# [Entries on where items appear]
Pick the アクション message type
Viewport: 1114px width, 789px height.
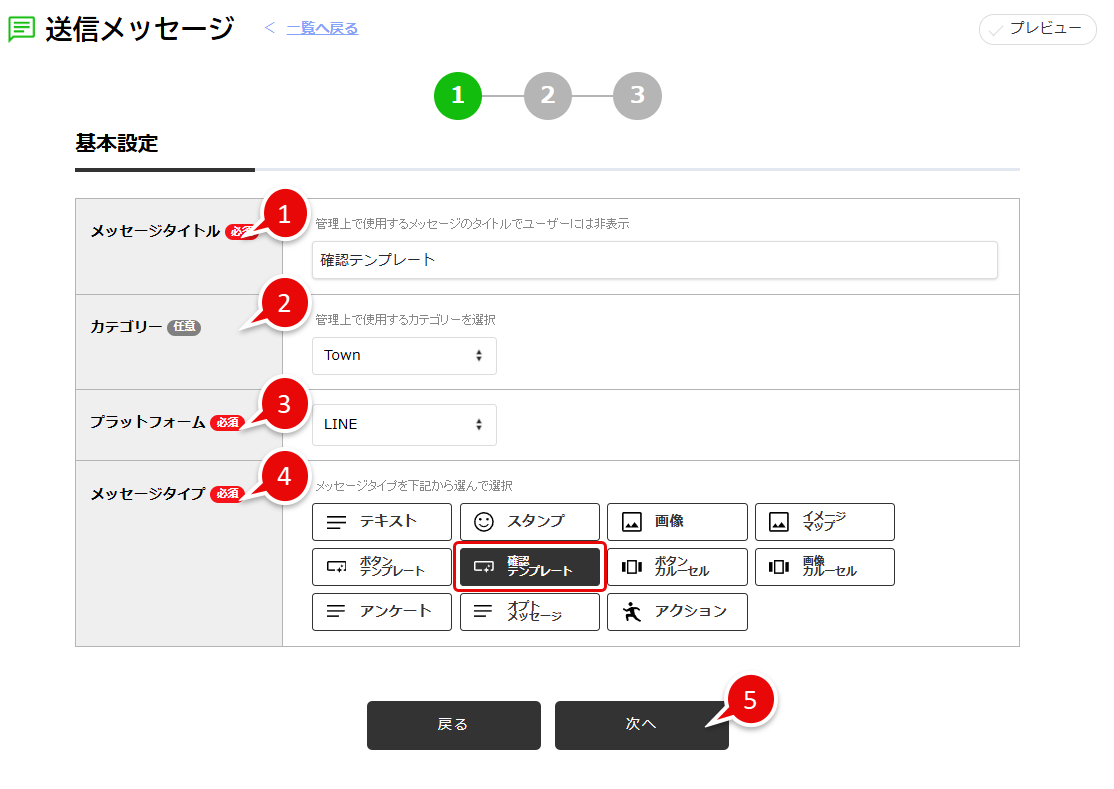click(x=677, y=611)
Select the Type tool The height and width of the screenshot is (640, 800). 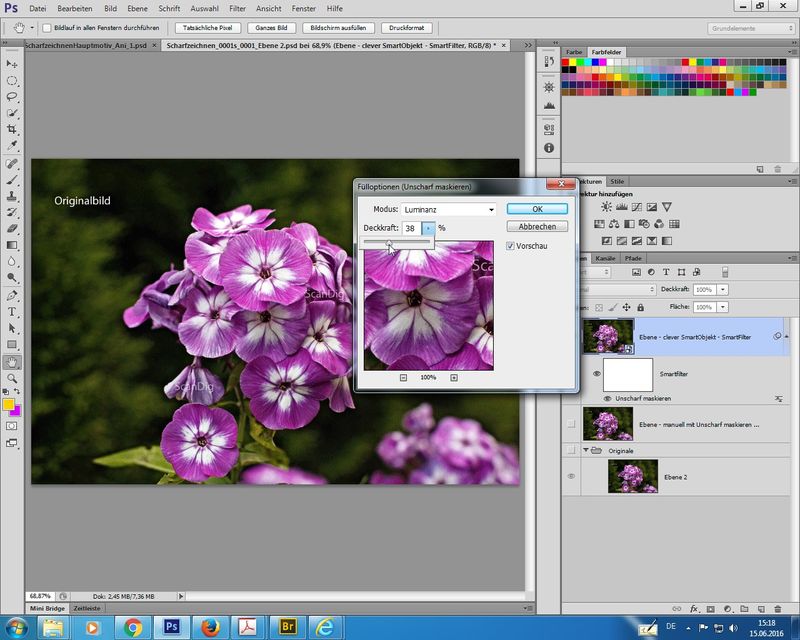pyautogui.click(x=12, y=311)
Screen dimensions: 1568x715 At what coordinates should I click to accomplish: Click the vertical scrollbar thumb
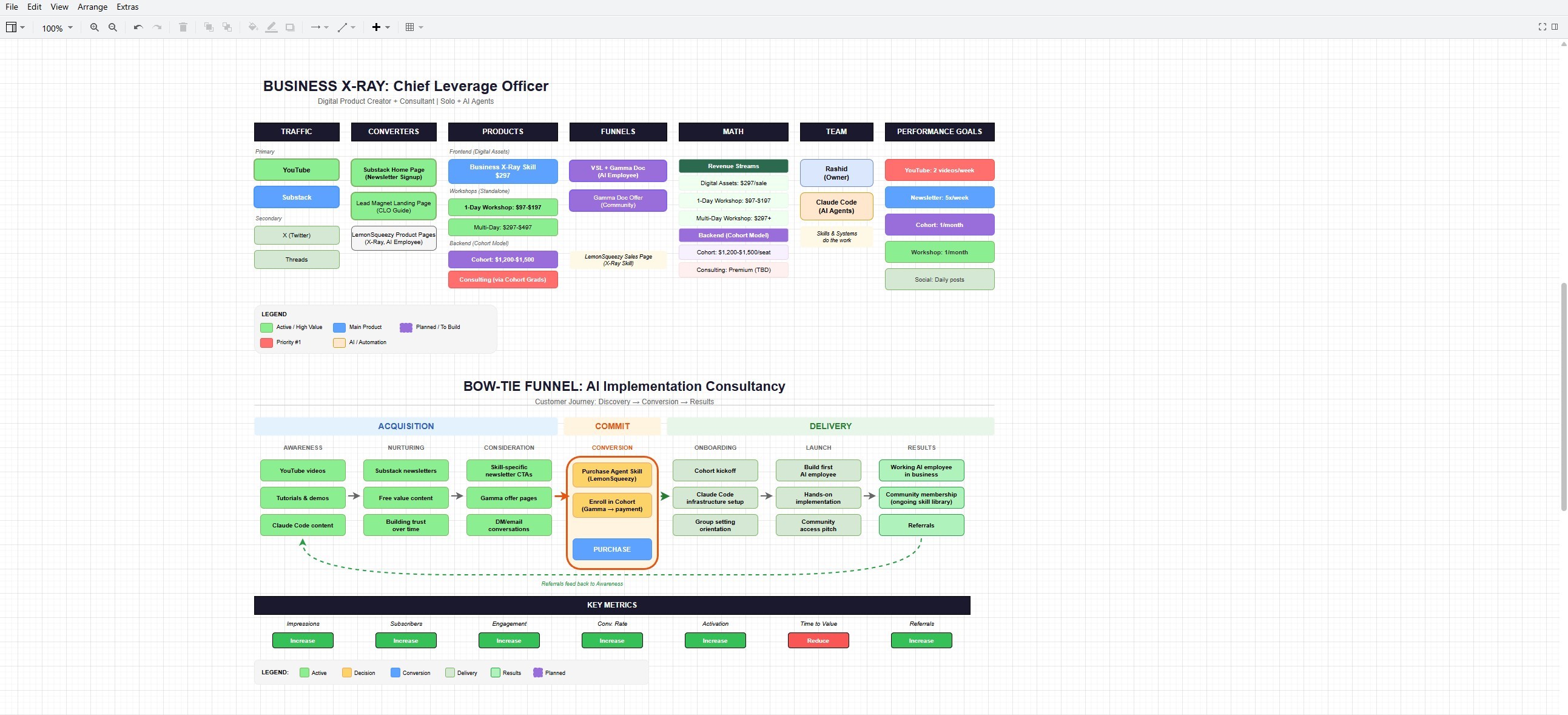click(x=1563, y=396)
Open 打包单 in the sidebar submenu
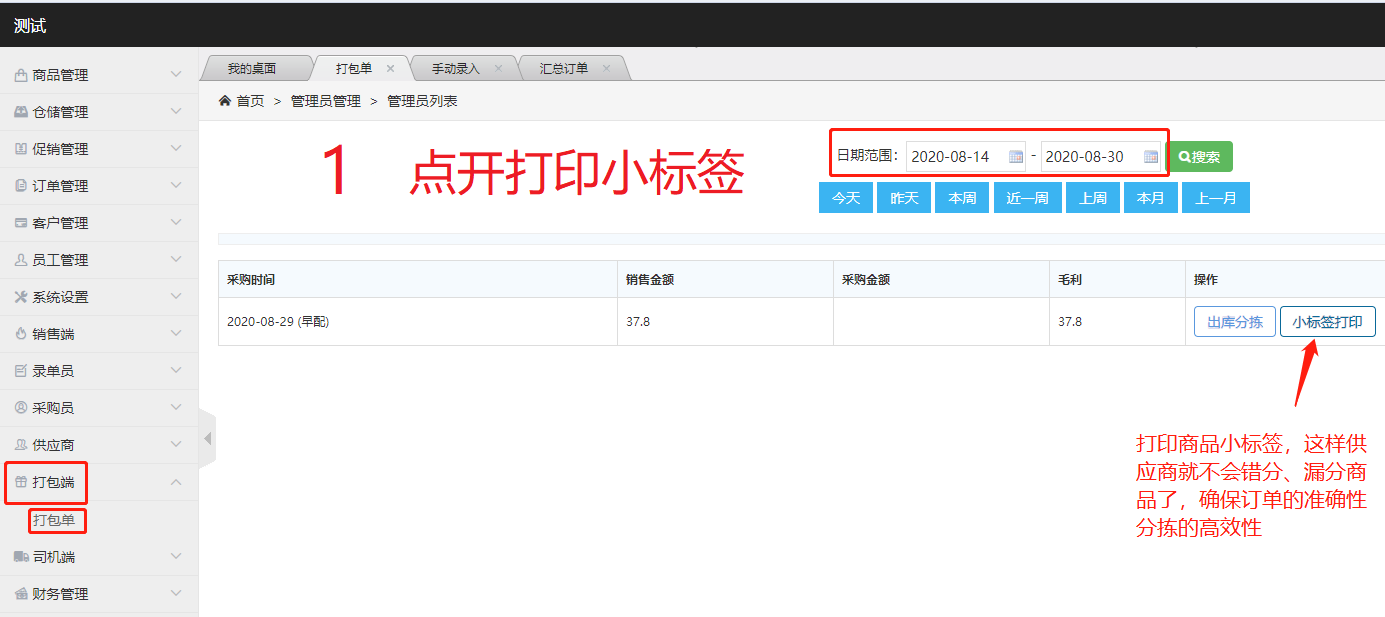 pyautogui.click(x=54, y=520)
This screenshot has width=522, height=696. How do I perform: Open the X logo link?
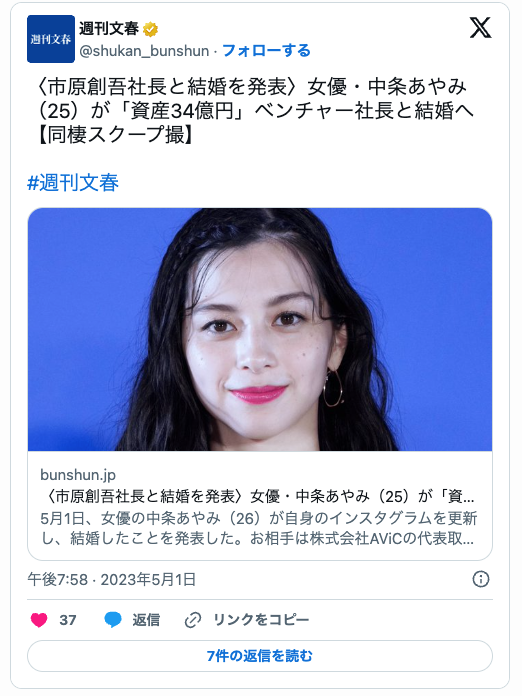click(480, 28)
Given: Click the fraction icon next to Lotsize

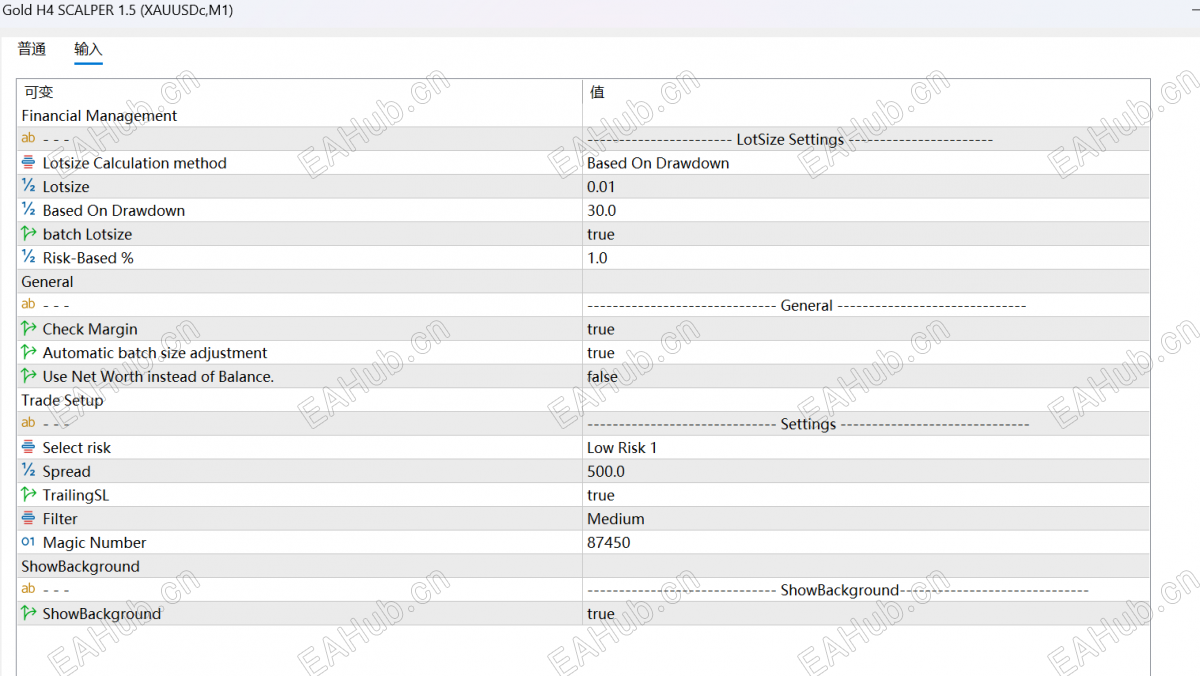Looking at the screenshot, I should click(x=28, y=186).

# [What is required]
Edit the stretch of entries from the line containing "This screenshot has" through the end of the entries so that "fraction icon" becomes "fraction button", with everything else unchanged. Omit the pictures from your answer.

# [Output]
This screenshot has width=522, height=696. How do I perform: Open the X logo link?
click(480, 28)
Given: Click the fraction button next to Lotsize

Looking at the screenshot, I should click(x=28, y=186).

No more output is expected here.